あとは繊細とは少し違いますけど、小ネタがすごい。どんだけキャラ出るんだよ。急に推しが映ると困るよ。喋るともっと困るよ。だって世代も血縁も何もかも違うから出ないと思ってたら、出たよ。すぐ出たもん。困るもん
そして魅力的なキャラクター。割と想像と違った感じの描かれ方をするキャラクターが多かった気がしますね。
出番の数で一番驚いたのはフジキセキですかね。ウマ娘のアニメでは与えたう関係というのが多いのですが、その要素がポッケとフジキセキにもあるというのが意外でした。
きっかけがフジキセキの弥生賞で、先輩かつ姉のような関係でポッケと接しながら、成長に感化されてもう一度走り出す。
そして異様に柳と一緒に描かれることが多かったですね。柳の下でダービーの夢をポッケに託して、自販機の近くにもあったし、川辺の時も柳っぽい木から出てきたし。はっきり覚えてないけど、夏祭りの浴衣も柳柄じゃなかった?

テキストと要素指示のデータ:
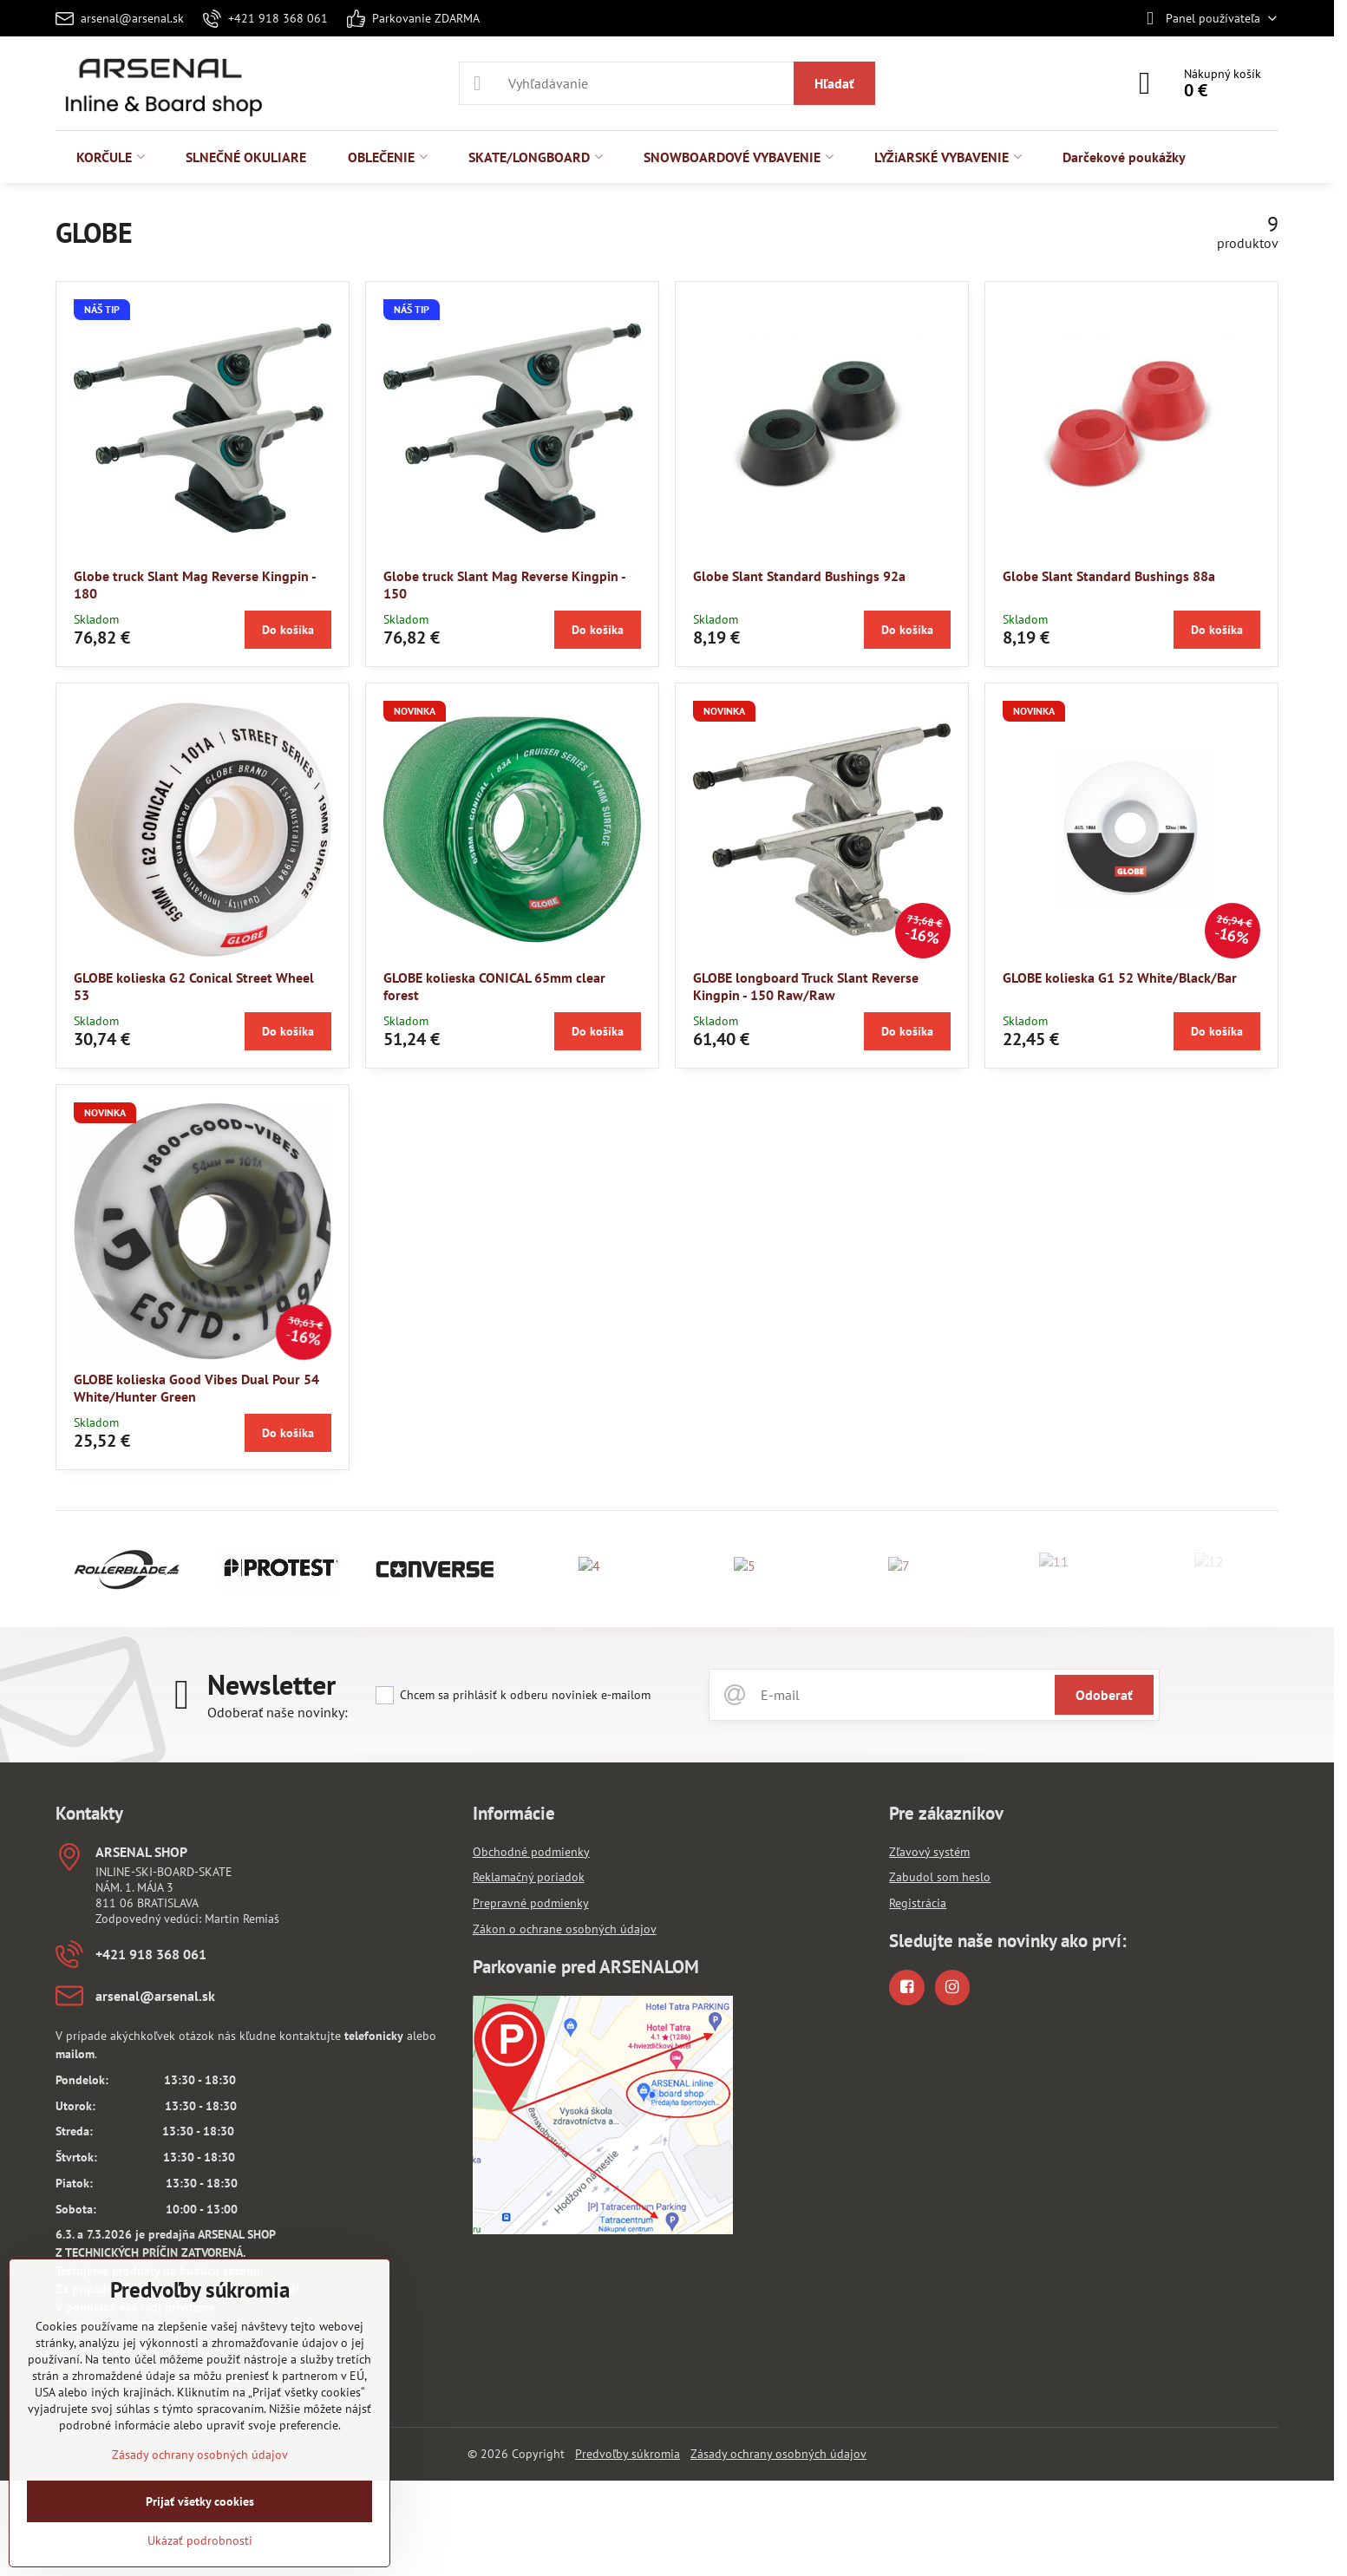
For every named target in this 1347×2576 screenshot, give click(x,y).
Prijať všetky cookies (200, 2501)
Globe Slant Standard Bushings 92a (799, 576)
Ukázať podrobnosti (199, 2540)
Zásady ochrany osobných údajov (778, 2454)
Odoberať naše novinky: (277, 1712)
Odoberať (1104, 1694)
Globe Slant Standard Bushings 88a (1109, 576)
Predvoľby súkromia (627, 2454)
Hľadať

課題内容:
原文抜粋で、出番の数に関して書き手が一番驚いたと述べているキャラクターは誰ですか。

解答:
フジキセキです。